- [REQUEST] Copy the listing below word for word, keeping every line unchanged.

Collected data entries
>>>

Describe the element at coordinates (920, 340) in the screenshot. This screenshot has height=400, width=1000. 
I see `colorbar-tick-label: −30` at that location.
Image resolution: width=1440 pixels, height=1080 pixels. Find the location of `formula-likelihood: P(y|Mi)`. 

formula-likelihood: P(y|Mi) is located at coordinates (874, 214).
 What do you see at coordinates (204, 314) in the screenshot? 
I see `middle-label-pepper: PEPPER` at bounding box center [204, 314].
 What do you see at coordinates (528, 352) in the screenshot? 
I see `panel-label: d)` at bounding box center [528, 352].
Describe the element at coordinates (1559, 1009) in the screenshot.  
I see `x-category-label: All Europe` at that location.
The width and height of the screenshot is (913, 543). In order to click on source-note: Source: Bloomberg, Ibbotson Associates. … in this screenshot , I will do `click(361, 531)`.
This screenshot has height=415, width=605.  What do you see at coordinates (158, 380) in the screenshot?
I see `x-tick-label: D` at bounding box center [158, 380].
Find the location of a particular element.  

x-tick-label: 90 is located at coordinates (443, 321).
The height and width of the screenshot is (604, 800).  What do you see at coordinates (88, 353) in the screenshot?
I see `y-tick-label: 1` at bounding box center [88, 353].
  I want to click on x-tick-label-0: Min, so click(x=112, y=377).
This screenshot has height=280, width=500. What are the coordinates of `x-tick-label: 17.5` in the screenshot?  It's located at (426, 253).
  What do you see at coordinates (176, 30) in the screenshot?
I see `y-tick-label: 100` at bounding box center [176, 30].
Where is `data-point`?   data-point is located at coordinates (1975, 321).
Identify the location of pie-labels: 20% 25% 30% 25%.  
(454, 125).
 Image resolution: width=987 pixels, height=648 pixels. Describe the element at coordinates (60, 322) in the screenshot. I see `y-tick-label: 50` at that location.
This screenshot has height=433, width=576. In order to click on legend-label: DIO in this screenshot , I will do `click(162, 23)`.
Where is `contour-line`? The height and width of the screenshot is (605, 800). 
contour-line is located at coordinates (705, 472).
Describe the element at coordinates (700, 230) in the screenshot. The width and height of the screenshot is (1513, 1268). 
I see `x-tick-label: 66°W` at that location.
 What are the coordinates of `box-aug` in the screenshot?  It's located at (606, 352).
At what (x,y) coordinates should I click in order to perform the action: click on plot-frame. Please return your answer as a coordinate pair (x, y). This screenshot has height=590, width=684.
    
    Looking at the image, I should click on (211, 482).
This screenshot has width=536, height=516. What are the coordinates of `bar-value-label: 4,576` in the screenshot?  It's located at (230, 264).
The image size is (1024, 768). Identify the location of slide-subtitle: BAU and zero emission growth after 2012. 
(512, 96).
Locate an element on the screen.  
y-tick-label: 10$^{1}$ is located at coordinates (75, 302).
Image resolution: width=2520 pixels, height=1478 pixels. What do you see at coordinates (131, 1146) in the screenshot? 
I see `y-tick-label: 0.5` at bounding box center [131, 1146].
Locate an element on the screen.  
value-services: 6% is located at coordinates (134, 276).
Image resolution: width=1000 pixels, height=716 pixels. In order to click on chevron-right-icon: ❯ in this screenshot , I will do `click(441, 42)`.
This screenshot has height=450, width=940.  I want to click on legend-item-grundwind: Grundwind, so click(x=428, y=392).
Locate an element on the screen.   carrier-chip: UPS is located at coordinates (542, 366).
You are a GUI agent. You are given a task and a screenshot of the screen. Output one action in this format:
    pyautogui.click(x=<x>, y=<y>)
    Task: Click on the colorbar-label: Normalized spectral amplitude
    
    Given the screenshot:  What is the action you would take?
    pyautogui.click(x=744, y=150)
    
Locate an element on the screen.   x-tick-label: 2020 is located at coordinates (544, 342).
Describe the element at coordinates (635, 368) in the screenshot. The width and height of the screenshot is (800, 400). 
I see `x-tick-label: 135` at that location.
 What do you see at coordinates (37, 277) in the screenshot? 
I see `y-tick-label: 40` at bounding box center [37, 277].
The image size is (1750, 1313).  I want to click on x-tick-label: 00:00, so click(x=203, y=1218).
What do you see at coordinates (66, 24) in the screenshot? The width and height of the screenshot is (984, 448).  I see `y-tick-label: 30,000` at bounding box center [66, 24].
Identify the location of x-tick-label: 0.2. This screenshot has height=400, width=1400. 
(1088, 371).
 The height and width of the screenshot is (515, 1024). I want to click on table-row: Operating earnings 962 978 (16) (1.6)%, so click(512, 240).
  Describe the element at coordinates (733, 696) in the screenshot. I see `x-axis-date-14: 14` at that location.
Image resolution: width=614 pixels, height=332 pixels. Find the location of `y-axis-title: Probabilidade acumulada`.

<<<

- [RESPONSE TO THIS TASK]
Describe the element at coordinates (920, 340) in the screenshot. This screenshot has height=400, width=1000. 
I see `colorbar-tick-label: −30` at that location.
Image resolution: width=1440 pixels, height=1080 pixels. Find the location of `formula-likelihood: P(y|Mi)`. 

formula-likelihood: P(y|Mi) is located at coordinates (874, 214).
 What do you see at coordinates (204, 314) in the screenshot? 
I see `middle-label-pepper: PEPPER` at bounding box center [204, 314].
 What do you see at coordinates (528, 352) in the screenshot? 
I see `panel-label: d)` at bounding box center [528, 352].
Describe the element at coordinates (1559, 1009) in the screenshot.  
I see `x-category-label: All Europe` at that location.
The width and height of the screenshot is (913, 543). In order to click on source-note: Source: Bloomberg, Ibbotson Associates. … in this screenshot , I will do `click(361, 531)`.
This screenshot has height=415, width=605.  What do you see at coordinates (158, 380) in the screenshot?
I see `x-tick-label: D` at bounding box center [158, 380].
Find the location of a particular element.  

x-tick-label: 90 is located at coordinates (443, 321).
The height and width of the screenshot is (604, 800).  What do you see at coordinates (88, 353) in the screenshot?
I see `y-tick-label: 1` at bounding box center [88, 353].
  I want to click on x-tick-label-0: Min, so click(x=112, y=377).
This screenshot has height=280, width=500. What are the coordinates of `x-tick-label: 17.5` in the screenshot?  It's located at (426, 253).
  What do you see at coordinates (176, 30) in the screenshot?
I see `y-tick-label: 100` at bounding box center [176, 30].
Where is `data-point`?   data-point is located at coordinates (1975, 321).
Identify the location of pie-labels: 20% 25% 30% 25%.  
(454, 125).
 Image resolution: width=987 pixels, height=648 pixels. Describe the element at coordinates (60, 322) in the screenshot. I see `y-tick-label: 50` at that location.
This screenshot has height=433, width=576. In order to click on legend-label: DIO in this screenshot , I will do `click(162, 23)`.
Where is `contour-line`? The height and width of the screenshot is (605, 800). 
contour-line is located at coordinates (705, 472).
Describe the element at coordinates (700, 230) in the screenshot. The width and height of the screenshot is (1513, 1268). 
I see `x-tick-label: 66°W` at that location.
 What are the coordinates of `box-aug` in the screenshot?  It's located at (606, 352).
At what (x,y) coordinates should I click in order to perform the action: click on plot-frame. Please return your answer as a coordinate pair (x, y). This screenshot has height=590, width=684.
    
    Looking at the image, I should click on (211, 482).
This screenshot has width=536, height=516. What are the coordinates of `bar-value-label: 4,576` in the screenshot?  It's located at (230, 264).
The image size is (1024, 768). Identify the location of slide-subtitle: BAU and zero emission growth after 2012. 
(512, 96).
Locate an element on the screen.  
y-tick-label: 10$^{1}$ is located at coordinates (75, 302).
Image resolution: width=2520 pixels, height=1478 pixels. What do you see at coordinates (131, 1146) in the screenshot? 
I see `y-tick-label: 0.5` at bounding box center [131, 1146].
Locate an element on the screen.  
value-services: 6% is located at coordinates (134, 276).
Image resolution: width=1000 pixels, height=716 pixels. In order to click on chevron-right-icon: ❯ in this screenshot , I will do `click(441, 42)`.
This screenshot has height=450, width=940.  I want to click on legend-item-grundwind: Grundwind, so click(x=428, y=392).
Locate an element on the screen.   carrier-chip: UPS is located at coordinates (542, 366).
You are a GUI agent. You are given a task and a screenshot of the screen. Output one action in this format:
    pyautogui.click(x=<x>, y=<y>)
    Task: Click on the colorbar-label: Normalized spectral amplitude
    
    Given the screenshot:  What is the action you would take?
    pyautogui.click(x=744, y=150)
    
Locate an element on the screen.   x-tick-label: 2020 is located at coordinates (544, 342).
Describe the element at coordinates (635, 368) in the screenshot. The width and height of the screenshot is (800, 400). 
I see `x-tick-label: 135` at that location.
 What do you see at coordinates (37, 277) in the screenshot? 
I see `y-tick-label: 40` at bounding box center [37, 277].
The image size is (1750, 1313).  I want to click on x-tick-label: 00:00, so click(x=203, y=1218).
What do you see at coordinates (66, 24) in the screenshot? The width and height of the screenshot is (984, 448).  I see `y-tick-label: 30,000` at bounding box center [66, 24].
Identify the location of x-tick-label: 0.2. This screenshot has height=400, width=1400. 
(1088, 371).
 The height and width of the screenshot is (515, 1024). I want to click on table-row: Operating earnings 962 978 (16) (1.6)%, so click(512, 240).
  Describe the element at coordinates (733, 696) in the screenshot. I see `x-axis-date-14: 14` at that location.
Image resolution: width=614 pixels, height=332 pixels. Find the location of `y-axis-title: Probabilidade acumulada`.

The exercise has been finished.